In The Devil Wears Prada 2, Class Struggle Meets the Red Carpet
by Bilge Ebiri · VULTUREThe early scenes of The Devil Wears Prada 2 appear to have been designed in a lab to make critics and journalists break out in stress hives. You could hear the shudders of recognition at my press screening as we watched Andy Sachs (Anne Hathaway) learn that she and all her colleagues at the New York Vanguard newspaper had been fired right as they were receiving awards for their journalism. The ominous buzzing of phones, the commingling of accomplishment and humiliation, the sudden pathos of cheap glass awards, the rage at their now-former CEO’s $11 million paycheck… David Frankel’s film knew exactly which buttons to push in our particular audience.
This sequel to the 2006 hit comedy, which depicted the naïve young Andy’s trial by fire at the hands of the icily cruel fashion mag editor Miranda Priestly (Meryl Streep), doesn’t shy away from the uncomfortable dissonances between its vision of journalistic integrity and its decadent fascination with glamor and couture. For the film’s first hour, that’s Andy’s central dilemma: Newly unemployed, she’s asked by Irv Ravitz (Tibor Feldman) the billionaire owner of Elias-Clarke publishing, to cast most of her principles aside and come back to Miranda’s Runway magazine as a features editor, in an effort to quell a sudden social media firestorm caused by an ill-advised puff piece about a shady fast-fashion company.
This remains a great part for Hathaway, who can hint at all sorts of neuroses beneath a character’s surface pep. The first film, arriving a few years after the actress’s teenage breakthrough in The Princess Diaries (2001), proved that she was a star. Now, after years of acclaim and awards and a wide array of roles (she’s in five movies this year alone), she reconnects to Andy’s pluck and striving. Determined to use her new position to elevate the journalism at the now-struggling Runway, Andy attempts to write and edit serious pieces, even as Miranda, who didn’t want to hire her and claims not to remember her, actively ignores her. How will our intrepid heroine, who still lives in a cluttered apartment with brown water gurgling out of her tap, fit back into this world of click-clacking stilettoes and sneering sylphs, all while somehow preserving her soul?

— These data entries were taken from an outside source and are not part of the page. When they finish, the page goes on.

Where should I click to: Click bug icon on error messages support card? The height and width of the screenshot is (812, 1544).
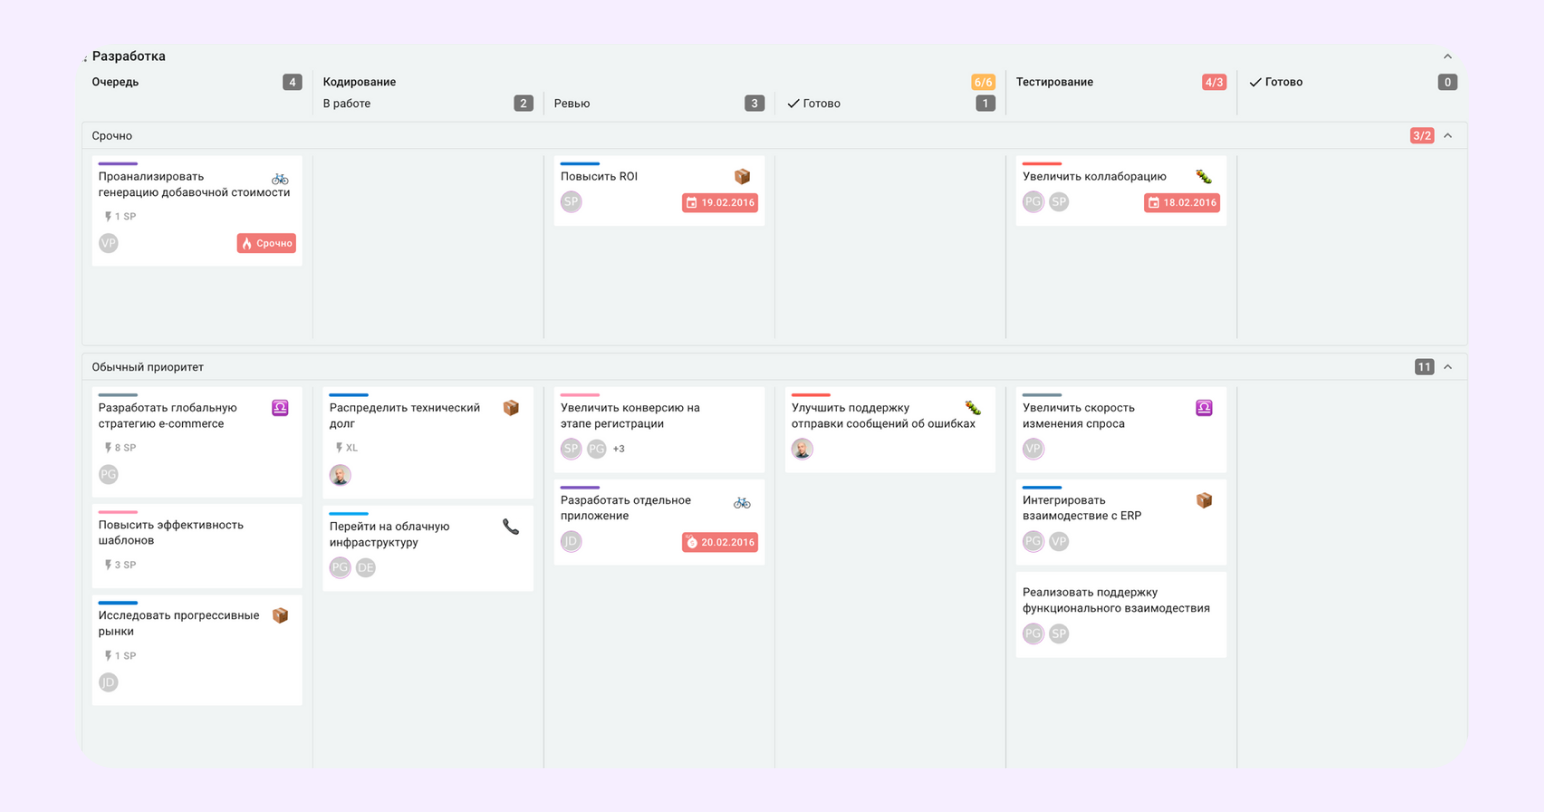coord(973,408)
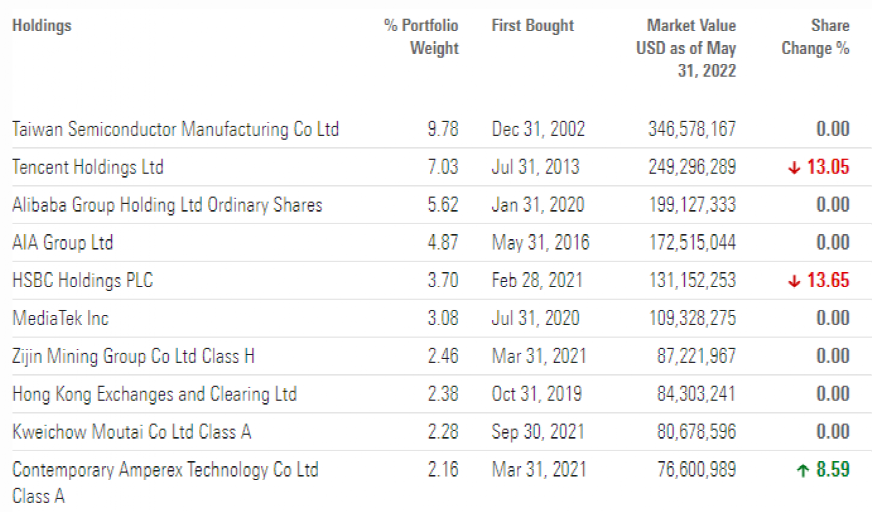Click the 346,578,167 market value cell
Viewport: 872px width, 512px height.
point(691,129)
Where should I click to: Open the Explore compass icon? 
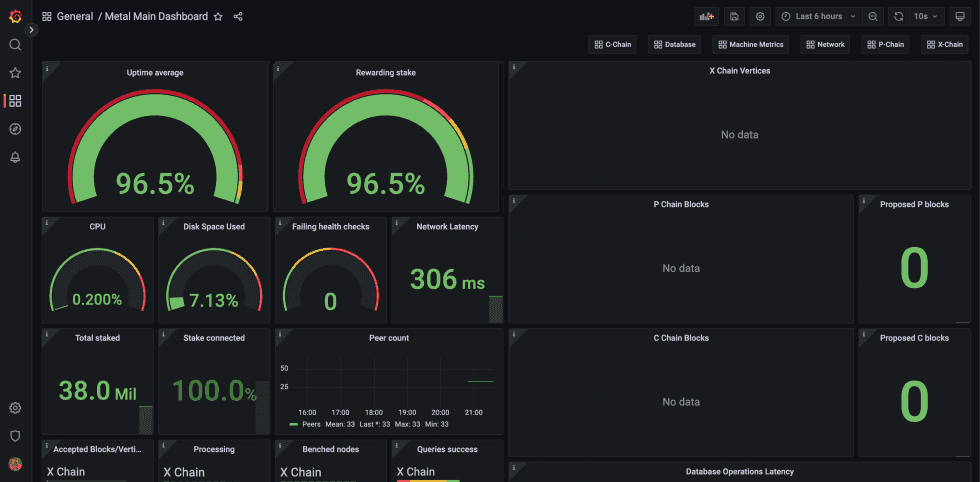(16, 129)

It’s a tension the film entertainingly works for as long as it can. Everywhere Andy turns, she’s faced with the runaway indulgences of wealth and power and all their attendant cruelties. She even begins to romance Peter (Patrick Brammall), an Aussie “contractor” who pools together rich buyers to then convert old New York buildings into elegant condos. But as much as the picture might coddle our stirrings of class solidarity, to expect a movie like this — a bouncy, frothy comedy with red carpet montages and cameos from people like Donatella Versace and Marc Jacobs — to reconcile this discrepancy between economic inequality and fashionista striving would be, frankly, psychotic. This is the kind of film in which we’re supposed to chuckle knowingly at a putdown like “Retail suits you,” uttered by Runway fashion director Nigel Kipling (Stanley Tucci) towards Emily Charlton (Emily Blunt), once Miranda’s loyal assistant, now a Dior executive. The idea of snobbery as an expression of virtue sounds utterly ludicrous, and yet, don’t we all abide by it, all the time? And as much as we might demonize the wealthy and powerful, don’t many of us secretly (and sometimes not-so-secretly) hope that they will be our salvation? As such, maybe this frivolous little movie reflects our own world back to us in more ways than we might wish to admit.
These films are actually pretty good at poking (gently) at our many hypocrisies. The first Devil Wears Prada gave us a distinctly American portrait of labor, one in which a horrible boss was merely a catalyst for our self-actualization; Miranda’s judgmental, demeaning attitude ultimately helped Andy become the best version of herself. Miranda lies at the heart of the new film’s unease as well. This time, she’s less a horrible boss and more a desperate one — calm and collected on the surface, but secretly panicking about the declining fortunes of publishing and of her own place in it. That’s not a bad idea for an expansion of the character, and Streep, who despite a recent run of less-than-impressive parts remains one of our greatest actors, is certainly the right person for the job: She can give Miranda that frisson of fragility without necessarily softening her edges.
But this figure’s meme-ification over the past two decades also means that she can never really be a villain; the script must ultimately resolve things in such a way that just about everyone gets off scot-free. Let’s not forget that the first Devil Wears Prada was produced by Twentieth Century Fox, a studio that effectively no longer exists, having been consumed some years ago by the Walt Disney Company. Maybe that’s why this new movie — in which billionaires, to paraphrase fellow Fox property Homer Simpson, are the cause of and solution to most of life’s problems — winds up feeling like even more of a fairy tale than the original. It’s probably going to make a billion dollars.